Is it The Art or Science of Good Design That Counts?

visual_metaphorThe ability to create clever visual metaphors is still a valuable skill, but it’s no longer a guarantee of a marketing campaigns success. In this age of new media it’s increasingly about the construction and inclusion of elements on a page that dictates the outcome and effectiveness.

I took my first design class in September of 1981; 33 years later everything I learned about the design process has been turned on it’s head, forgotten, or antiquated by new technology. Visual grandiosity and cleverness is still there, but it’s moved to the back of the room and takes a lower role in the overall marketing approach.

design schools no longer just offer graphics classes, they offer visual communications courses.

With the advent of the Internet, good design and the role of the designer in the advertising and communications process has changed. Our abilities are still very much in demand but our primary focus is no longer based on subjective visual esthetics and good guesses. Designers used to be the last step in the production process, and our focus was about “prettying things up.”  That is to say, we had an obscure effect on the outcome of a piece, and the science element of our art didn’t come in until the piece went to press.
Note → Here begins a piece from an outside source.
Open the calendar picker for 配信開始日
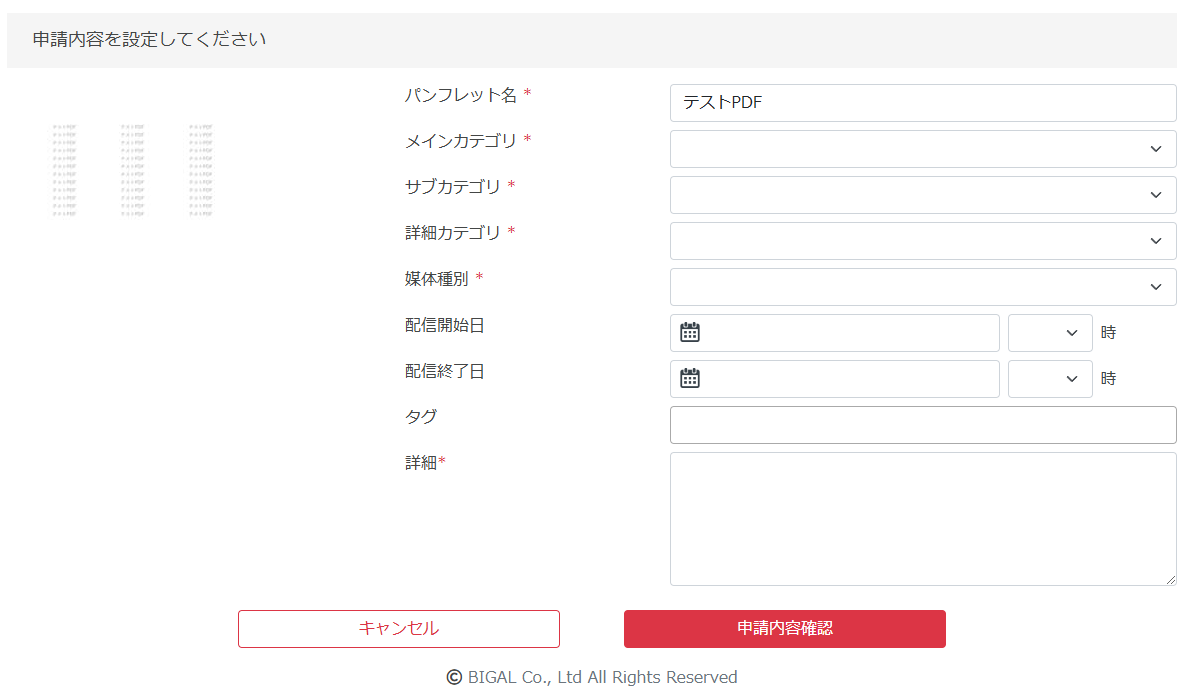This screenshot has width=1193, height=696. pyautogui.click(x=689, y=332)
Not any more, the design, layout, and production process is now interwoven throughout the entire process, landing page design, CTA’s, buttons, what browsers will be used, meta-data, types of code used in the construction are very much involved with the design process.  From the onset of a piece al the way through to it’s release, layout is now an exact science, production is malleable, and the piece will have multiple iterations and changes long after its initial release to the public.  The science of design is evident throughout the development and deployment.

Designers are now scientists and engineers, with the advent of heat maps, click paths, analytics, optimization, and re-iteration designers left the world of art and subjectivity and entered the realm of engineering and science. We haven’t even talked about responses or analysis, that’s a whole other element that used to be satisfied with, rounded off in-exact percentages.  They’ve now become absolute numbers and counts with ROI’s measured down to the penny.  Couple that with timing, as in knowing within hours whether or not your pieces is succeeding or failing, how you need to fix it and redeploy, and you’ll see as a group designers are not in Kansas anymore.
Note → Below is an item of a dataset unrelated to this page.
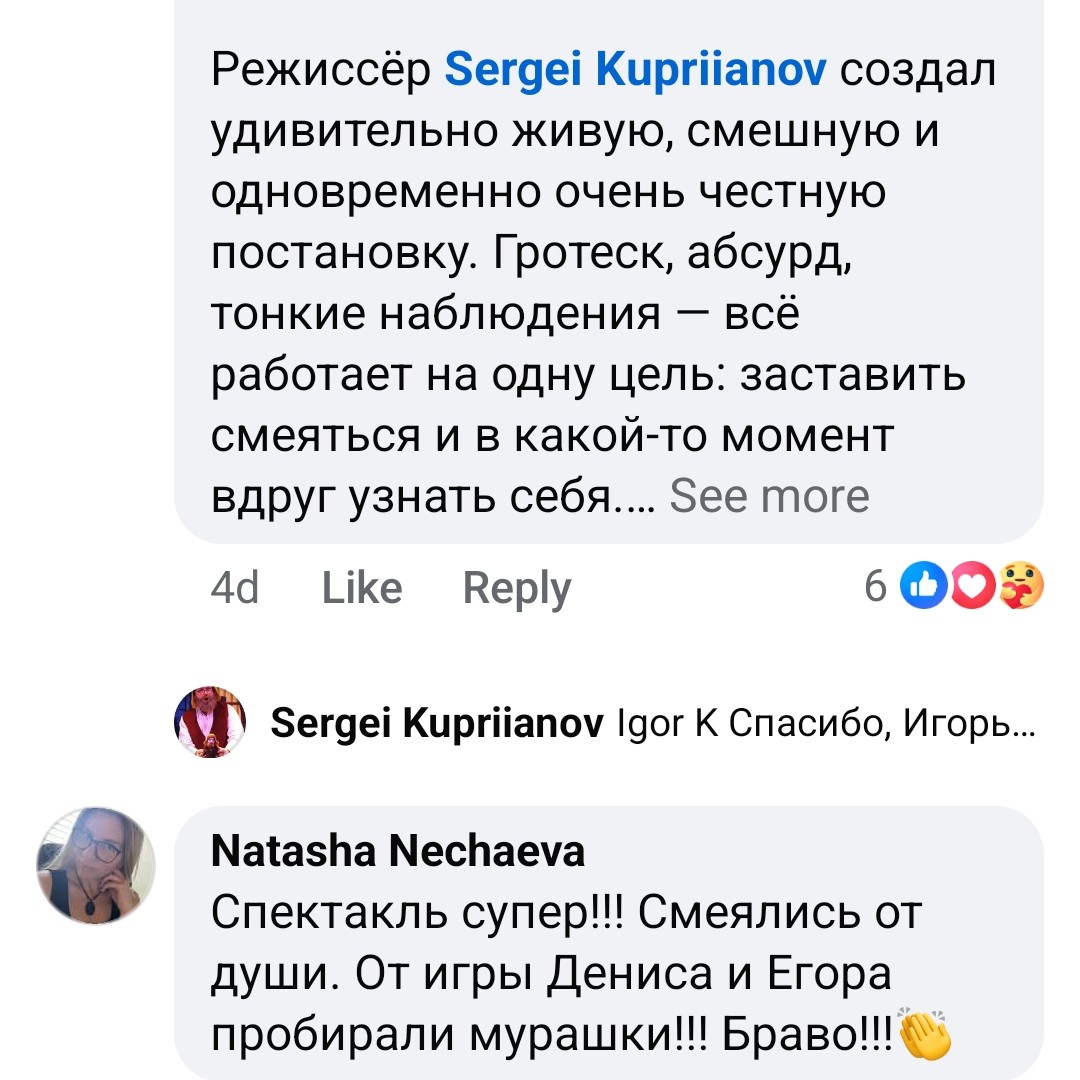
Task: Open Sergei Kupriianov's profile picture
Action: [x=210, y=721]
So is it science or art? Well, it’s both actually. Here’s why:

Now more than ever, being able to harness good layout principles is paramount, with compressed schedules and combined development and deployment being able to hit the mark takes on new importance.  We’ve entered the digital era, so how an eye is directed around a page is as much about technology as it is about a solid grasp of design principles. Taking into account which browsers will be used to view your work with and what device will be used to view it on is still about a 2-dimensional plane but now the plane glows and allows for full motion and unlimited color.  There is a new esthetic on the scene and it’s called UX or User eXperience and in today’s computer and data driven world designers need to know that putting a button or widget in the wrong place can spell disaster.  What used to be a world where just getting it to work visually was enough, now requires knowing why viewers expect a link to be in a certain spot, how it should behave in different states, on different devices, anticipating a viewers needs, and creating dynamically changing pages to adapt to their responses. It all requires a new kind of designer, science is now a major part of the graphic design process and a new breed of designer is required.
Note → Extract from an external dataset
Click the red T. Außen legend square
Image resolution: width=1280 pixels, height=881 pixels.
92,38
That last statement is so true, that college and universities no longer just offer graphics classes, they offer visual communications courses. Programmers are now required to take basic design courses and artists are required to take programming classes.  The ability to work interchangeably in both worlds makes for that person to be a strong member of any team, knowing what will be able to be coded into a click of a button is as important as how the button looks.

Times have changed for sure; but design is still art, it’s just now wrapped in a technical layer, we still respond to color and visual tension, and we all definitely appreciate a good visual metaphor.  There’s just way more that we get out of our interactions with marketers now than we did before and because of that everyone wins.